►
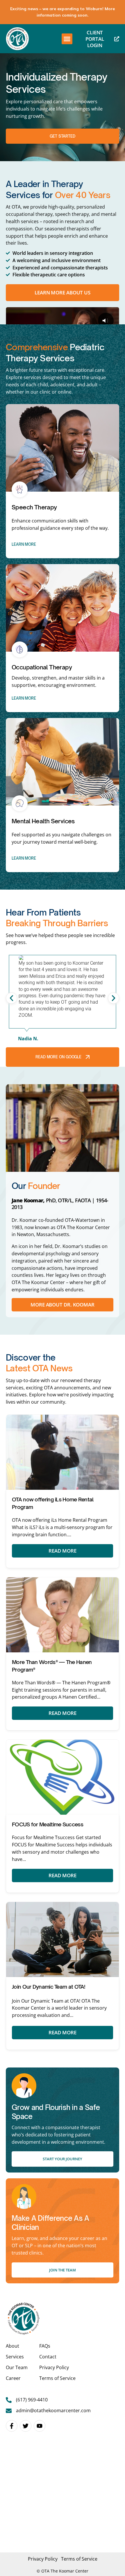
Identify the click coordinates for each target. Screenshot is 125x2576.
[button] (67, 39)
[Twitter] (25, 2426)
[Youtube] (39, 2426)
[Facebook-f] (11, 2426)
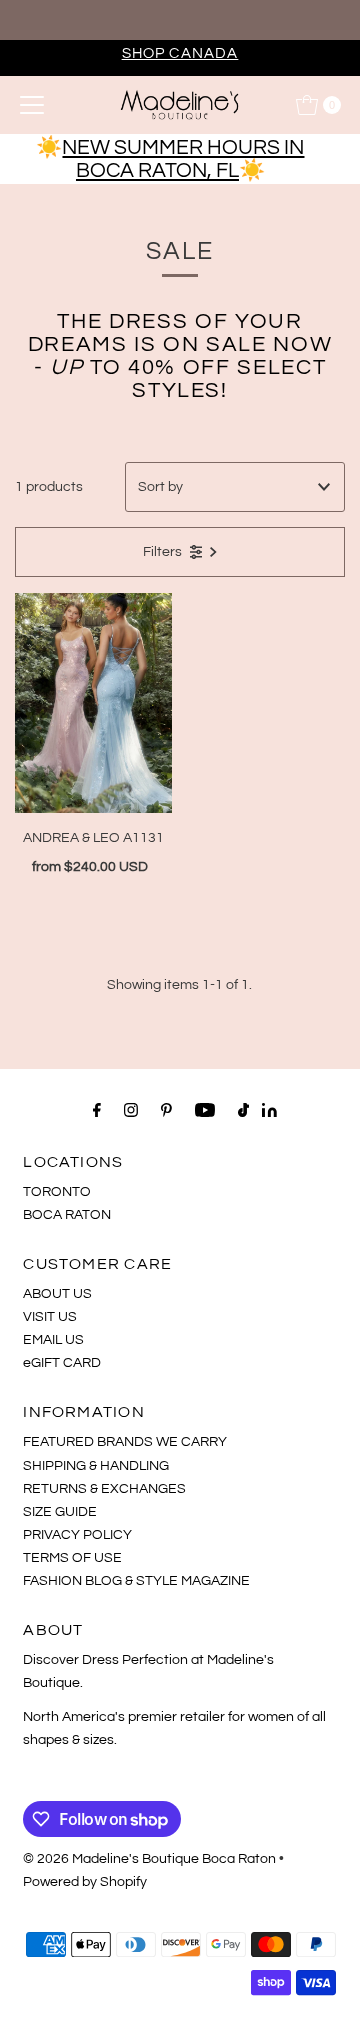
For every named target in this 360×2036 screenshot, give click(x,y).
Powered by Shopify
◄
WORK INSTRUCTION:
For each line above that contains the word "click", copy that line.

EXPECTED ANSWER:
Identify the click coordinates for each target. Screenshot is 125x2576.
For every named target in this 360×2036 screenshot, give click(x,y).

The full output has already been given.